EN RUBRIQUE "AFFAIRES"Nous familiarisons les lecteurs avec des femmes de professions et de passe-temps différents qui nous plaisent ou qui nous intéressent tout simplement. Dans ce numéro - un membre du groupe artistique "Grand-mère après les funérailles", l'auteur de l'icône Pussy Riot et l'un des organisateurs des monstrations de Novossibirsk, Maria Kiseleva.

J'étudie à l'Académie d'architecture et des arts de Novossibirsk en tant que designer. C'est un endroit si étrange: une institution éducative absolument ordinaire qui vit selon les normes soviétiques, nous sommes même obligés d'enseigner aux GOST des années 60. L'histoire de l'art se termine là sur les vagabonds. Et puis ils disent: "Bien, bien sûr, il y avait des avant-gardes, mais je ne vous dirai pas, vous ne comprendrez toujours pas." Et quand vous commencez vraiment à les consulter sur le travail, ils disent: "Eh bien, nous ne vous conseillerons pas: pourquoi devrions-nous créer des concurrents sur le marché pour nous-mêmes". Nous avons un professeur à l'académie Kostya Skotnikov, un artiste du groupe artistique Blue Noses. C'est le seul enseignant qui s'intéresse à la communication avec les jeunes. J'ai étudié avec lui un dessin académique quand j'ai dit que je m'intéressais à l'art moderne. Il a commencé à me donner des livres, des sites Web.
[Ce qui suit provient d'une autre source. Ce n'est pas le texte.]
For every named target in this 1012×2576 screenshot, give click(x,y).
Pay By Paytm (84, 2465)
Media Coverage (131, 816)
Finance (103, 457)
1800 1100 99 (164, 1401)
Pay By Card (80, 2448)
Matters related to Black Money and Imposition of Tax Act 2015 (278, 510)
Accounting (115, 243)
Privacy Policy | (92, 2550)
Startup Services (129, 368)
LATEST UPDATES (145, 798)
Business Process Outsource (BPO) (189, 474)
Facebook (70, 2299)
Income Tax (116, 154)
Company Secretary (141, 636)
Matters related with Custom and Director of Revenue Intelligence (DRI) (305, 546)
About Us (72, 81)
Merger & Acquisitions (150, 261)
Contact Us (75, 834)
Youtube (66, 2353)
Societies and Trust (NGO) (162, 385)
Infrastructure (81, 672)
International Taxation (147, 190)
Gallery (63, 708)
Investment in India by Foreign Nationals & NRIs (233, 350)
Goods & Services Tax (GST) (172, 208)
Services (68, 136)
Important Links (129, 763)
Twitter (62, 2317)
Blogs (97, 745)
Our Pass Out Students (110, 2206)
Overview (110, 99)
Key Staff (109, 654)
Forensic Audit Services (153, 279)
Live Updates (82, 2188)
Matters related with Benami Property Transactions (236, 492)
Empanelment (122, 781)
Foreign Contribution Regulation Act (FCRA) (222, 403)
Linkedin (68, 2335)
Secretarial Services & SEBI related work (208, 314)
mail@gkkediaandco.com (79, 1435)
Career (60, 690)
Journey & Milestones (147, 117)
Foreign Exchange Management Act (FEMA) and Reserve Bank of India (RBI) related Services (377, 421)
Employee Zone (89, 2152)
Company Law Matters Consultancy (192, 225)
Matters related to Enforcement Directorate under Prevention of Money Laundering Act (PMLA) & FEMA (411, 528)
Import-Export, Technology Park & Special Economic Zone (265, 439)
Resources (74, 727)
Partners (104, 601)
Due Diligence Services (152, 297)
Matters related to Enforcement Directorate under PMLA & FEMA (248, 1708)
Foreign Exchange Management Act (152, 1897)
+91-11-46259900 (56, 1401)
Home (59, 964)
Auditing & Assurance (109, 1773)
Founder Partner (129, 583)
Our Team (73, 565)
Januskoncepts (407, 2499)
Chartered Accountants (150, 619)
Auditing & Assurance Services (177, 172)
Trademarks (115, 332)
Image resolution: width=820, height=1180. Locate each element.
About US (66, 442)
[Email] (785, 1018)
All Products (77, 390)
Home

Les livres de Groys m'ont beaucoup influencé.

Le groupe créatif "Grand-mère après les funérailles" (BPP) est composé de deux personnes: Artem Loskutov et moi, qui parvenons à créer un sens du public progressiste de Novossibirsk. Artyom est plus âgé que moi et il a commencé plus tôt à s'engager dans l'activisme à l'intersection de l'art et de la politique. Chaque année, le 1er mai, nous passons aux monstrations à Novosibirsk. Plusieurs milliers de jeunes se rassemblent dans les rues avec des affiches amusantes et pleines d'esprit - c'est un choc absolu. Tout d’abord, c’est un choc pour la mairie. Ma mère va aux monstrations, mais elle ne marche pas dans la foule, mais se tient à côté et écoute ce que disent les flics et les députés. Et maintenant, ils se tiennent debout et pensent: "Non, eh bien, combien d'argent ont-ils? Même s'ils ont payé 300 roubles chacun, combien? Où?" Ils ne se rendent même jamais compte que les gens ont juste besoin d'une bouffée d'air frais, d'une réunion générale, où tout le monde peut venir et passer du bon temps.

Nous ne pouvons pas trouver un langage commun avec ces personnes. Nous avions même une affiche: "Il n’ya plus rien à dire sur vous." Comment pouvons-nous demander quelque chose à des personnes qui n'exercent même pas leurs fonctions officielles? Nous ne connaissons pas ce protocole, langage semi-bandit, et nous ne souhaitons pas communiquer avec ce contenu, nous avons donc inventé des aphorismes absurdes, perpétuant les traditions de Kharms et de Prigov. Avant la monstration, nous passons beaucoup de temps dans le bureau du maire, à discuter sans fin avec tous ces gars qui sont assis là et qui ne comprennent tout simplement pas ce que c'est. Et ici je commence: "Bien, vous voyez, culture du carnaval, tout va bien." Ils: "Non, nous ne comprenons pas pourquoi c'est nécessaire?"

En 2009, Artem a eu une histoire avec le Centre "E": à la veille de la monstration, 11 grammes d'herbe ont été plantés sur lui et il a passé un mois au SIZO. C'était une histoire forte, et l'année suivante, plusieurs milliers de personnes sont venues au monastère. Je ne comprends pas où sont tous ces gens pendant l'année? Et tout à coup, le 1er mai, ils sortent comme s'ils venaient d'un autre monde. Tout le monde sourit, crie. Maintenant, on ne peut pas cesser de fumer: l'année dernière, des gens ont dit que si nous ne tenions plus notre monastère, ils feraient leur propre monastère orthodoxe.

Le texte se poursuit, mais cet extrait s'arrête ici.